__Your objective__
Write out the data word for word and drop any picture you find.

Extracted entries: Begin

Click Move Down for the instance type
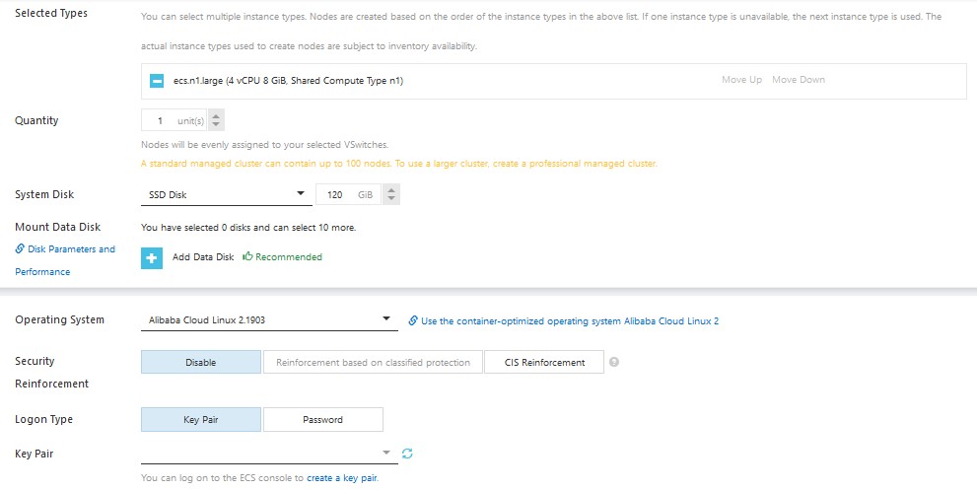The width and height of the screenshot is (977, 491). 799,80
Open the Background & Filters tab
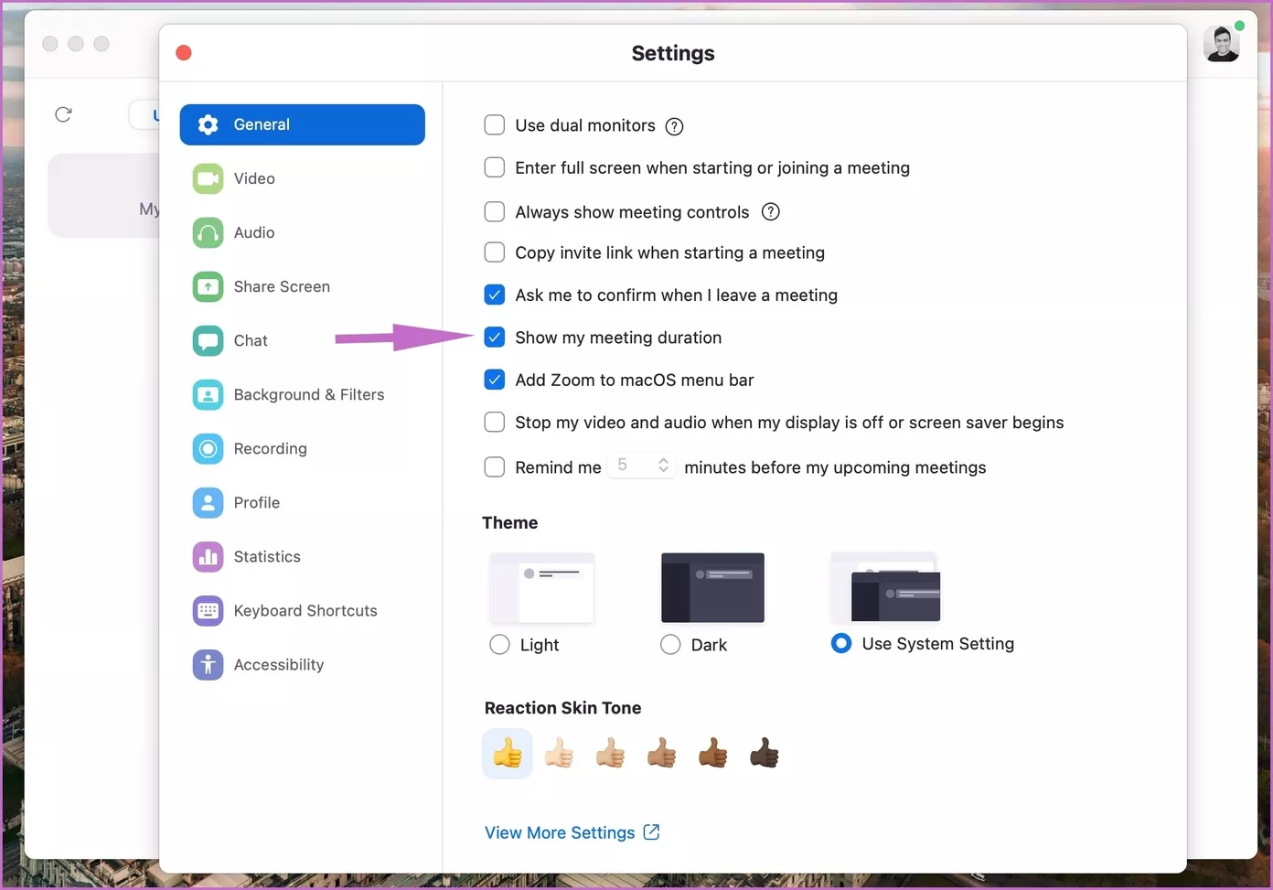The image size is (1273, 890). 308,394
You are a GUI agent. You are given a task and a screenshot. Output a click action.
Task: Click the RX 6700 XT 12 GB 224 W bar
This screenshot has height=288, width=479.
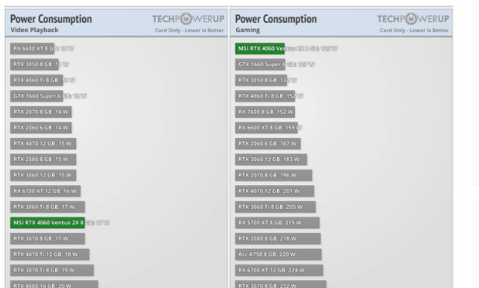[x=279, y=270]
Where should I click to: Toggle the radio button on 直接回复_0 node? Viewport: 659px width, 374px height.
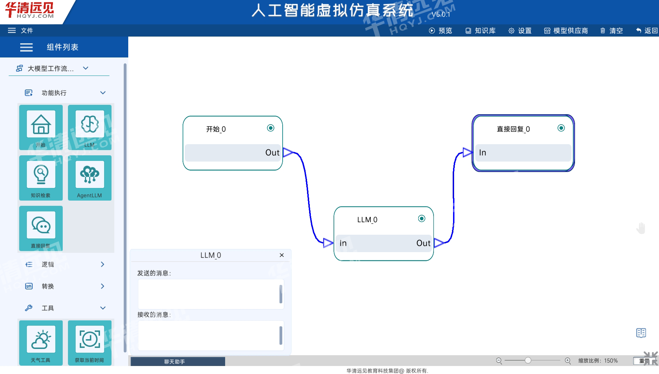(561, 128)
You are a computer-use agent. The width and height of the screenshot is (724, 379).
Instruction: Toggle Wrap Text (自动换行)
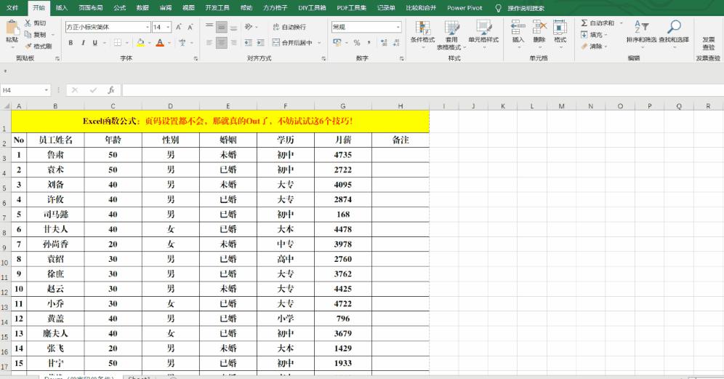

Extracted entries: End

__Final answer__
Click Move Down for the instance type
The width and height of the screenshot is (977, 491). 799,80
Open the Background & Filters tab
The image size is (1273, 890). 308,394
You are a GUI agent. You are given a task and a screenshot. Output a click action.
Task: Click the RX 6700 XT 12 GB 224 W bar
This screenshot has height=288, width=479.
[x=279, y=270]
Where should I click to: Toggle the radio button on 直接回复_0 node? Viewport: 659px width, 374px height.
(561, 128)
You are a computer-use agent. The width and height of the screenshot is (724, 379).
Instruction: Toggle Wrap Text (自动换行)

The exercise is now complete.